E Binnya again joined his uncle and his father when they raised another rebellion in 1384. The rebellion this time was against Binnya U's successor, Razadarit. His father Laukpya went on to invite the northern kingdom of Ava to invade their southern kingdom, and put him on the Hanthawaddy throne in 1385. This touched off the Ava–Hanthawaddy War (1385–1391). Although his overlord Byattaba was not officially part of the war, E Binnya decided to help his father, and went over to Myaungmya, by 1387. He left Baw Lagun, son of his paternal uncle E Bya-Bon, in charge of Tari.

It turned out that E Binnya would never get back to Tari. In late 1387, Razadarit's forces invaded the northern Martaban province. In their drive to encircle Donwun, the royal army attacked and occupied Tari. Razadarit appointed Than Byat as the interim military governor, and posted a garrison of 500 troops. Although Byattba repeatedly tried to retake Tari in the following months, the attacks all ended in failure. After all of Martaban fell to Razadarit's forces in late 1388 (or early 1389), Razadarit appointed one of his ministers to be governor of Tari, and the previous interim governor Than Byat to be governor of Donwun with the title of Byat Za.

By then, E Binnya had already resettled in his father's province. He had been put in charge of Daybathwe, a key fort near Myaungmya.

===Death===
It was outside Daybathwe that E Binnya was assassinated in early 1390. He had fallen for a ruse by a senior Hanthawaddy commander, Dein Mani-Yut, who had offered to defect. The commander had sent a messenger to E Binnya that he and his troops would like to defect because they were tired of disastrous defeats.

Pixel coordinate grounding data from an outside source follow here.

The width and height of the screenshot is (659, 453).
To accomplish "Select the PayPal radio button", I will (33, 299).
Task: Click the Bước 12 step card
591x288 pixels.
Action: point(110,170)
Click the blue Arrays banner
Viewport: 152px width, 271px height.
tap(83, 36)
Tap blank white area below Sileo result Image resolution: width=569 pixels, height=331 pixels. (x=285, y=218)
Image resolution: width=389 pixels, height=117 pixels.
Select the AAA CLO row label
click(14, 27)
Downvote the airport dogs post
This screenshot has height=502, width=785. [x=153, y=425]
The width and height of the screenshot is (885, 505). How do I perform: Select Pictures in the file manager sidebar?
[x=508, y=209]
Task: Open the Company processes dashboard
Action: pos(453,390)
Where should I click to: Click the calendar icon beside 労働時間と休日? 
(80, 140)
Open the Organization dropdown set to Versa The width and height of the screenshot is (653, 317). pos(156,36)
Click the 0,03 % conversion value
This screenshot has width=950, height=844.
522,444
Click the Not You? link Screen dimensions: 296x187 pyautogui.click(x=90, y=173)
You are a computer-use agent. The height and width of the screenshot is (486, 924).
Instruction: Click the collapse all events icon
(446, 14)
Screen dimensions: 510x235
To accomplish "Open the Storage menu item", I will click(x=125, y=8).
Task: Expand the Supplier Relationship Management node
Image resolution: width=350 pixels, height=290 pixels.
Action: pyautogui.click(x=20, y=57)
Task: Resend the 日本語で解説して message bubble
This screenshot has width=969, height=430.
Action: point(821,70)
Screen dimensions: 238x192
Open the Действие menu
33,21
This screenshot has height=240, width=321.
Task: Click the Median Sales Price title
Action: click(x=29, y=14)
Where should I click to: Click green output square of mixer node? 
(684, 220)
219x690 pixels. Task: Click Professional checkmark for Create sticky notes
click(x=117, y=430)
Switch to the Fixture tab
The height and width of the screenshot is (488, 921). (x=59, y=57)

E Binnya found Dein's defection story credible. After all, the Hanthawaddy army had indeed just come off a disastrous defeat at the battle of Bassein (Pathein), and had retreated back to their base at Dala (Twante). Dein's regiment was the only Hanthawaddy rearguard force remaining in the Myaungmya province. But E Binnya did not know that Razadarit had regrouped his forces at Dala and was ready to reinvade again, and that the defection story was a ploy.

At any rate, he agreed to Dein's request to personally take Dein in, outside the gates of Daybathwe. On the agreed upon day, E Binnya waited by the gates on his war elephant, accompanied by 20 guards. When he saw that Dein also on his war elephant was approaching with 100 guards, E Binnya asked Dein to come forward alone. After Dein ordered his men to stay behind, E Binnya allowed Dein's elephant to get near his elephant. It was a mistake. When their elephants were side-by-side, Dein then suddenly jumped over to E Binnya's elephant, and killed him. While the Myaungmya troops were in a state of confusion, Hanthawaddy troops suddenly charged forward, blocked the doors of the gate from closing, and captured the fort. It opened the way to Myaungmya for the Royal Hanthawaddy Army which went on take the provincial capital soon after.

==Bibliography==
- Aung-Thwin, Michael A. (2017). "Myanmar in the Fifteenth Century"
- Fernquest, Jon (2006). "Rajadhirat's Mask of Command: Military Leadership in Burma (c. 1384–1421)"
- Harvey, G. E. (1925). "History of Burma: From the Earliest Times to 10 March 1824"
- Maha Sithu (2012). "Yazawin Thit"
- Pan Hla, Nai (2005). "Razadarit Ayedawbon"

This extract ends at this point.